Children experience trauma when they are removed from their home — leaving parents and often siblings behind while also losing their community and friends.
“There is additional trauma every time that they receive a new case worker through DFCS or if they must switch to a new foster home,” said Denise Peacock, foster care recruiter for The Children’s Home. “Our goal is to find the best foster placement for each child, together with siblings whenever possible, so that they have consistency and love in their life, people working hard to do what is best for them.”
During 2014, The Children’s Home served 148 foster children and worked with 57 foster families and hopes to boost both numbers this year in an effort to help reduce Georgia’s child welfare crisis. More than 10,000 children are in the state’s child welfare system, according to Georgia’s Division of Child and Family Services, and the shortage of foster homes results in children being separated from siblings, living far from home, and staying in inappropriate placements such as hotels.
“We spend time in churches and other organizations every week actively trying to recruit foster parents,” said Peacock. “I ask everyone I meet: ‘Have you ever considered fostering a child?’ and while many people have, they often are intimidated by the unknowns.

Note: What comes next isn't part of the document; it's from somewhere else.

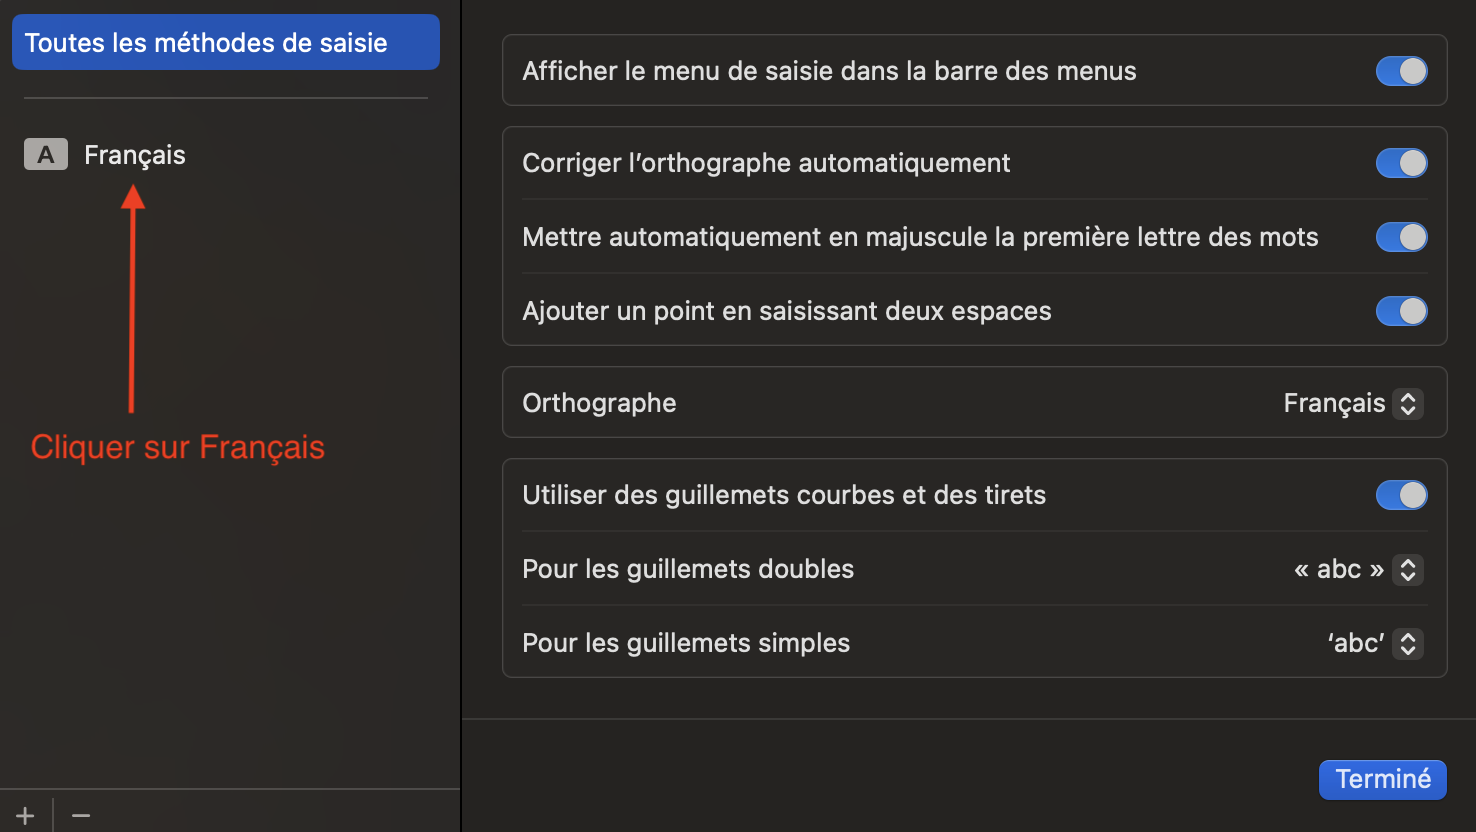
Task: Select Français in the input sources list
Action: coord(135,155)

I explain that foster parents have a profound chance to positively affect the rest of a child’s life.”
The Children’s Home provides strong support to every foster family they work with, guiding them through such as hospitalizations, court visits, or behavioral issues.

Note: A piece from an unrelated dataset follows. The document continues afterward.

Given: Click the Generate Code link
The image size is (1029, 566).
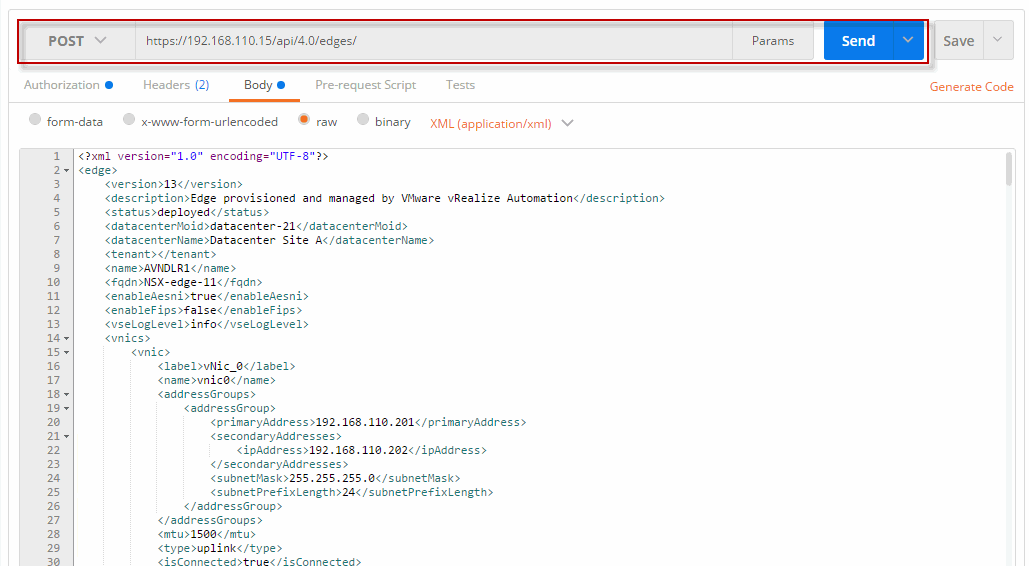Looking at the screenshot, I should [x=971, y=87].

“When our foster baby was hospitalized for 20 days, our Children’s Home caseworker spent a night with her when neither of us could, and others from the Home sat with the baby during days when I had to work and Beth had appointments that could not be missed. She was never by herself,” said Jimmy Rogers.
At the same time, The Children’s Home works toward establishing permanency for every foster child placed — 88 percent of children who left the Home’s care in 2014 transitioned toward permanency.The ultimate hope is to reunite children with a rehabilitated family or approved relative. When that isn’t possible, the Home helps foster families with the adoption process. Quinn has been placed with the Rogers for a year now and feels settled and loved — he feels “home.”
Reunification with his birth family is no longer possible, and the Rogers are in the adoption process to make him a permanent member of theirs.
“We do not foster with the intent to adopt, but obviously we are open to it,” said Beth Rogers. “As foster parents, our goal is to provide comfort and love to these children, to do what is best for them, not us. And there are so many children in need.”
Her husband, Jimmy, believes this need could be met by more churches and families of faith taking a stand: “No matter your denomination or faith, the scriptures are pretty clear about caring for children. If a family in each church in Georgia fostered, every child in the system could have a loving home as long as it was needed.”
Have you ever considered fostering a child? The need has never been greater.